The technology can work with almost any kind of power plant, but the researchers specifically investigated its application for combined cycle (CC) natural gas power plants, which are the most efficient kind of electrical power plant yet still emit massive amounts of CO2.
The idea is to add a molten lithium carbonate electrolyzer to a conventional CC plant, creating a CC carbon nanofiber (CC CNF) plant. Using electrolysis—the same technology that splits water to produce hydrogen—the system applies a voltage to split CO2 into oxygen gas and solid carbon nanofibers. Adding in small quantities of nickel causes the carbon nanofibers to be hollow, forming CNTs.
To make sure that the idea isn’t too good to be true, in a new study the same researchers have performed a thermodynamic assessment of the proposed CC CNF plant. They found that the concept is economically feasible and even improves the power plants’ energy efficiency.

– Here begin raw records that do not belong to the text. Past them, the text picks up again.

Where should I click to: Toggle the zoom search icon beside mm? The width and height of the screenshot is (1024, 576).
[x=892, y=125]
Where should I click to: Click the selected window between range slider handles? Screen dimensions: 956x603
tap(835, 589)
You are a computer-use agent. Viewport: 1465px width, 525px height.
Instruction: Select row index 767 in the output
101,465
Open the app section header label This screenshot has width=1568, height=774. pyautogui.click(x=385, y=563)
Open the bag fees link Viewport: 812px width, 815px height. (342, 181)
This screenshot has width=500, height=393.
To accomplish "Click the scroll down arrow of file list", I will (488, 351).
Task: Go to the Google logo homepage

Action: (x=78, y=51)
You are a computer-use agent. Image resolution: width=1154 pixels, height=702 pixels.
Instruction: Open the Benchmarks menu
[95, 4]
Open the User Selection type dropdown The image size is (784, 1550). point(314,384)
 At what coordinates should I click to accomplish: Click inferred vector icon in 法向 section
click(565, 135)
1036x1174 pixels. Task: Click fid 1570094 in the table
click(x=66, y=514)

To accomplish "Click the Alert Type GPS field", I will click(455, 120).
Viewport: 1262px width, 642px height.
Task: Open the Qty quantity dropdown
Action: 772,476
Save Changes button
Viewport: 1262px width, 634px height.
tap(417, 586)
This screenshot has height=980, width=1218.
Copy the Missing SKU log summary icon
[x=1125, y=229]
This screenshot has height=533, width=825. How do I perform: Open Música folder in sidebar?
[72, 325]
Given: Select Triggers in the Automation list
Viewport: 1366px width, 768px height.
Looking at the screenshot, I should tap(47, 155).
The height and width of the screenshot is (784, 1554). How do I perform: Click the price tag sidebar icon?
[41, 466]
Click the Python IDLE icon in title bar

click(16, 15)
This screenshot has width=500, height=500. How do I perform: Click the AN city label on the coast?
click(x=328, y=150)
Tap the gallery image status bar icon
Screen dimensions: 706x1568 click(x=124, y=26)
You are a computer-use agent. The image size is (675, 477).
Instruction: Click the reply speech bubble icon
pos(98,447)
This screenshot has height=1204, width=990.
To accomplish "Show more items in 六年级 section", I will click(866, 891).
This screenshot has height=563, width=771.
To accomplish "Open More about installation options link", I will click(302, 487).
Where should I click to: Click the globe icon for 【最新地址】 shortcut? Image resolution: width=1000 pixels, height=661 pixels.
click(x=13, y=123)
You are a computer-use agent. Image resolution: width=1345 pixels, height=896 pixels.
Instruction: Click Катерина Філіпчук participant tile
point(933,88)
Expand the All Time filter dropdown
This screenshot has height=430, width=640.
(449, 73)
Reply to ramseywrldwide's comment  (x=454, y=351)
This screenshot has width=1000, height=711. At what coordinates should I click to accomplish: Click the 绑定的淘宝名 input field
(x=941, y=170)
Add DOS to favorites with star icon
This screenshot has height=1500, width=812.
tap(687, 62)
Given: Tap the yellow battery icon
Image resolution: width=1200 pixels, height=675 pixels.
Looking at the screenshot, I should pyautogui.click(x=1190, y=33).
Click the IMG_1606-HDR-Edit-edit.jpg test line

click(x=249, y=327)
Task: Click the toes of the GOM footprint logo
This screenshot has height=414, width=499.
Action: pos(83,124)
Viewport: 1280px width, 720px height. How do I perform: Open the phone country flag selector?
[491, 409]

“The technology incentivizes carbon dioxide removal by transforming this greenhouse gas into a valuable product to ameliorate the impact of climate change,” Stuart Licht, a chemistry professor at George Washington University and leader of the study, told Phys.org. “The production of CNTs will actually be more profitable for fossils fuel power plants than making power, and this should incentivize the transition to a renewable, sustainable society. CNTs have over twenty times the strength of steel or aluminum and are lower weight, and we hope that the CNTs will provide a complete replacement for the trillion-dollar steel and aluminum market. CNTs are also useful in nanoelectronics and new medicine delivery systems, and are already being used in textiles [such as bullet-proof clothing].”
The researchers’ assessment shows that, for every metric ton of methane fuel consumed, a conventional CC power plant produces $909 of electricity and emits 2.74 tons of CO2. In contrast, the proposed CC CNF plant would produce about $835 of electricity, which is about 8% less than the CC plant. But the CC CNF plant would also produce about 0.75 tons of CNTs, which is worth an estimated $225,000, and emits no CO2.
In other words, the small decrease in power output is more than compensated for by the highly valuable carbon nanofibers and nanotubes that could be produced. This is mainly because industrial-grade carbon nanotubes are such an expensive commodity, which currently cost about $300,000/ton ($130/pound) to produce using methods available today. Using the new method, the researchers estimate that it would cost just $2,000/ton to produce CNTs—less than 1% of current production costs.
The researchers hope that this large profit potential will make the technology seem like an obvious choice. Since CNTs are about 10,000 times more valuable than carbon tax credits (which are roughly $30/ton), the researchers predict that CNT production will offer a greater incentive for the energy industry to reduce carbon emissions than carbon tax credits offer.